Kais Saied recevant Youssef Boukhazer, le président du Conseil supérieur de la magistrature, le 1er mars 2021.

Les voies de la justice tunisienne sont aussi impénétrables que celles du Seigneur, tant ses décisions semblent hésitantes, incompréhensibles et parfois même contradictoires, laissant perplexe le plus futé des juristes, à commencer par le magistrat suprême, le président Kais Saïed. Car comment expliquer qu’aux arrestations les plus retentissantes succèdent presque toujours des libérations tout aussi retentissantes?

Par Ridha Kefi

Ces chers juges, qui crient à l’offense à chaque fois que l’on met en doute la sincérité ou la crédibilité de leurs décisions et se disent victimes de campagnes de dénigrement, en sortant l’arme fatale et l’argument massue de l’indépendance de leur… pouvoir, multiplient les décisions les plus incompréhensibles et les plus controversées.

Arrestations et libérations à tour de bras

C’est ainsi qu’ils font arrêter des personnalités des milieux politique, médiatique et affairiste pour de menus délits et les relâchent peu de temps après, non sans avoir provoqué, dans l’intervalle, d’interminables polémiques et en fournissant aux concernés l’occasion de crier à l’injustice et de se faire passer, au regard de l’opinion publique, pour des victimes de la liberté.

En revanche, ils laissent libres d’autres personnalités issues des mêmes milieux qui se sont rendues coupables de délits autrement plus graves, laissent traîner les dossiers de terrorisme, de corruption et de contrebande impliquant ces derniers et finissent même par faire égarer des pièces décisives de ces dossiers dans les méandres des tribunaux, étrangement impuissants face aux ténors de la politique et des affaires, les deux mondes étant désormais interconnectés au sein de véritables mafias.

Lignes indiquant l'emplacement des cibles
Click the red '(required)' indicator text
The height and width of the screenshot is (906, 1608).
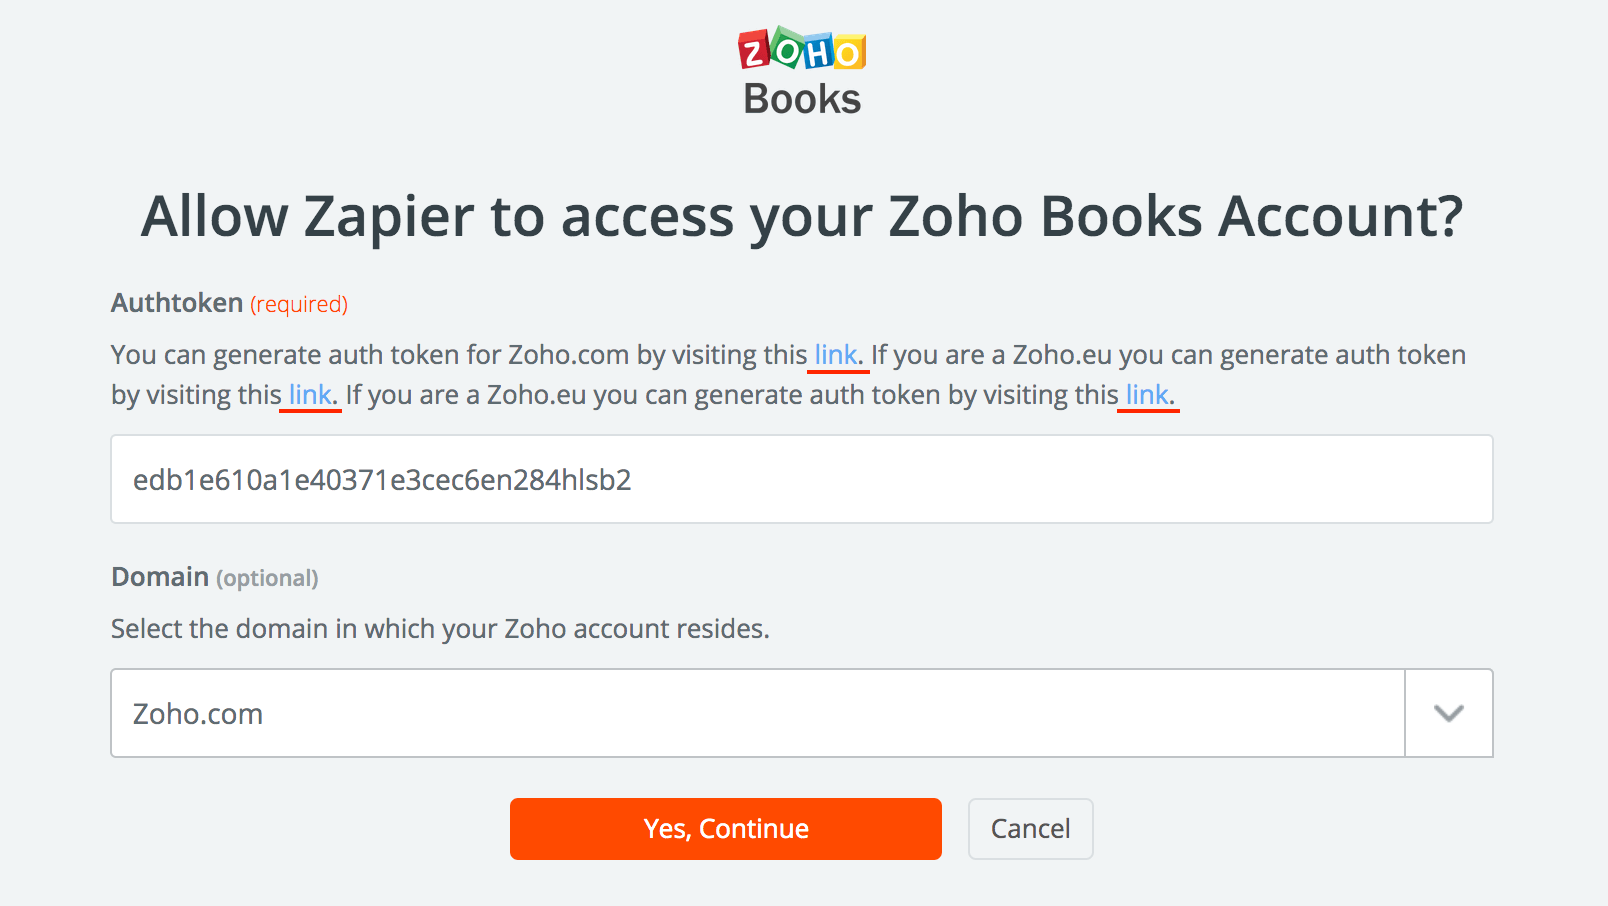click(299, 304)
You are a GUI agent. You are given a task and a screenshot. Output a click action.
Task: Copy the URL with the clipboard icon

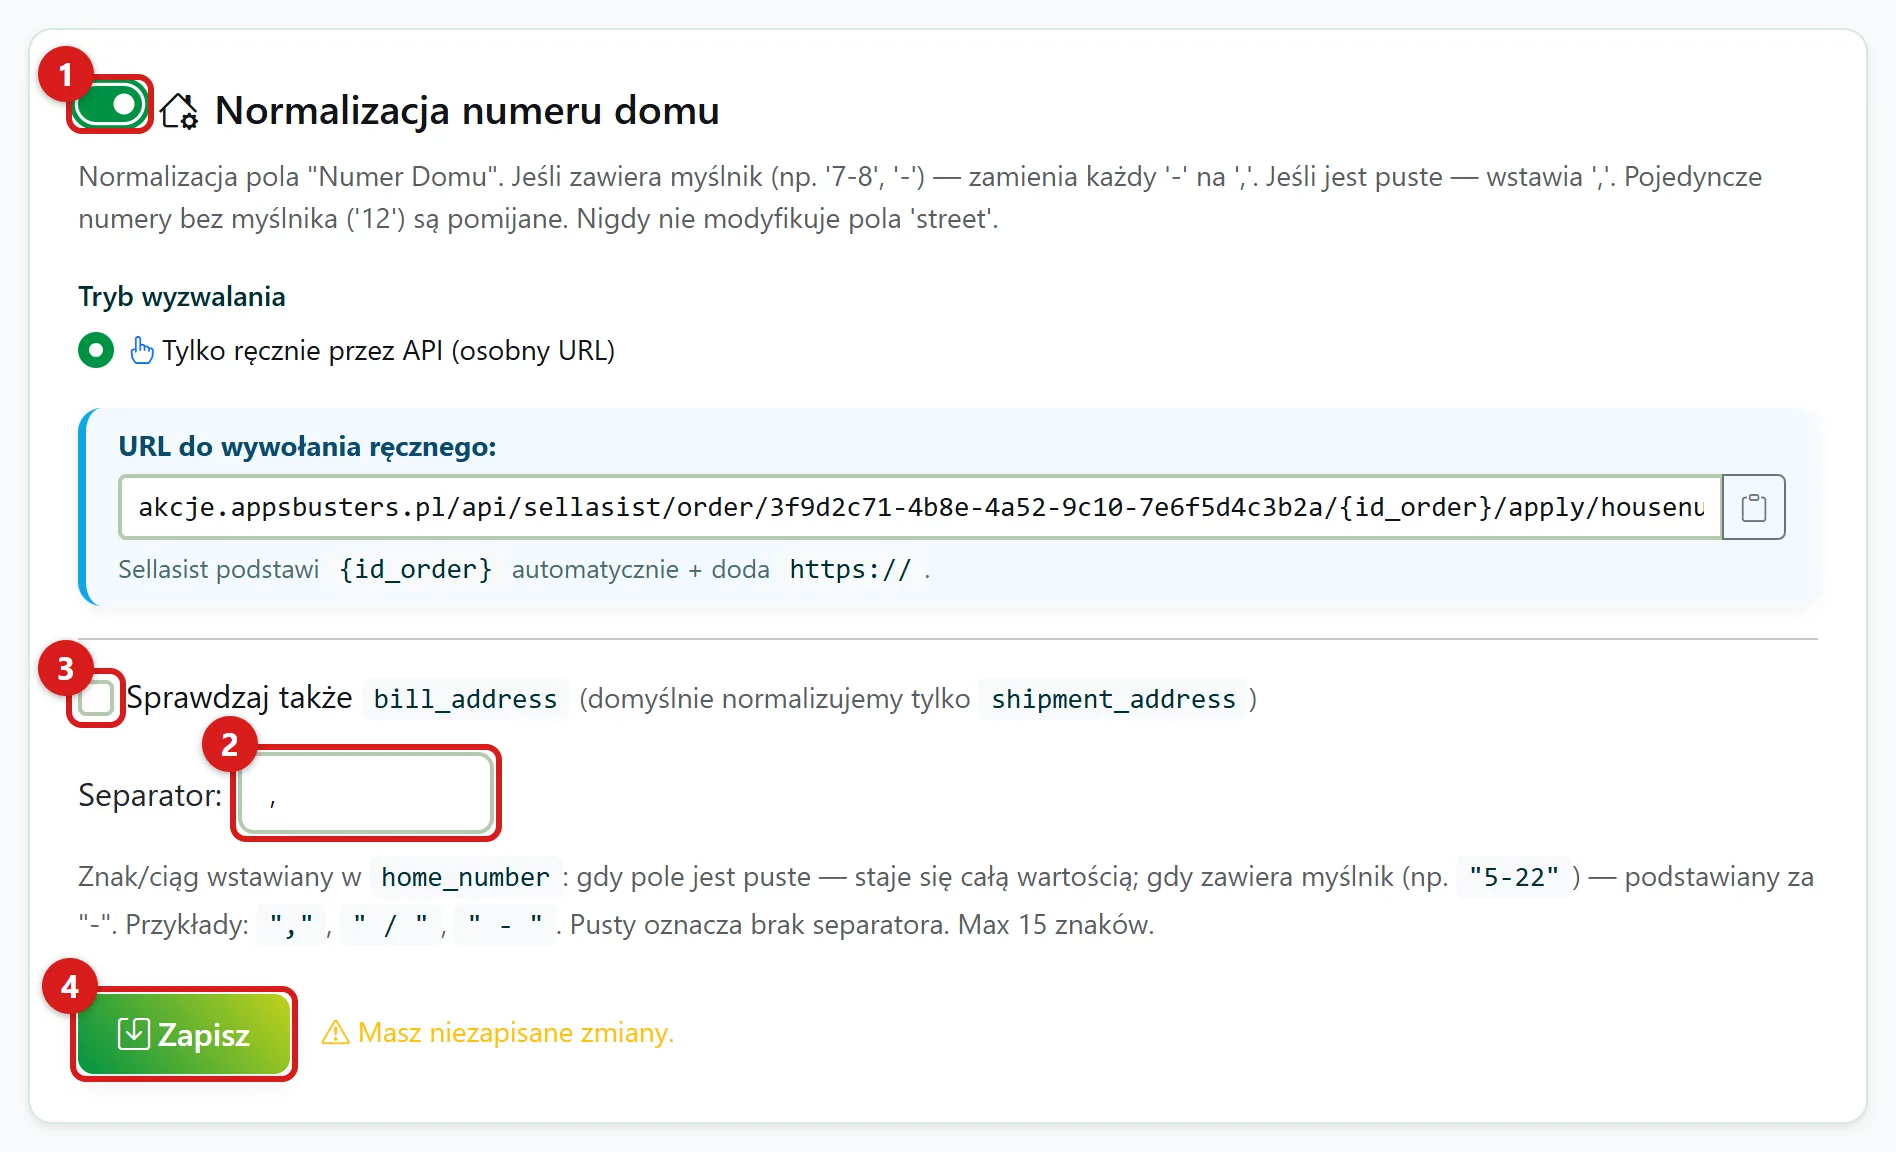point(1754,507)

▶ _CONSIGNES DE TRAVAIL_
Transcrivez mot pour mot le passage de l'extrait sur la justice tunisienne qui commence aux mots « C’est ainsi qu’ils » et s'arrête après les mots « de la liberté. ».

▶ _RÉPONSE ATTENDUE_
C’est ainsi qu’ils font arrêter des personnalités des milieux politique, médiatique et affairiste pour de menus délits et les relâchent peu de temps après, non sans avoir provoqué, dans l’intervalle, d’interminables polémiques et en fournissant aux concernés l’occasion de crier à l’injustice et de se faire passer, au regard de l’opinion publique, pour des victimes de la liberté.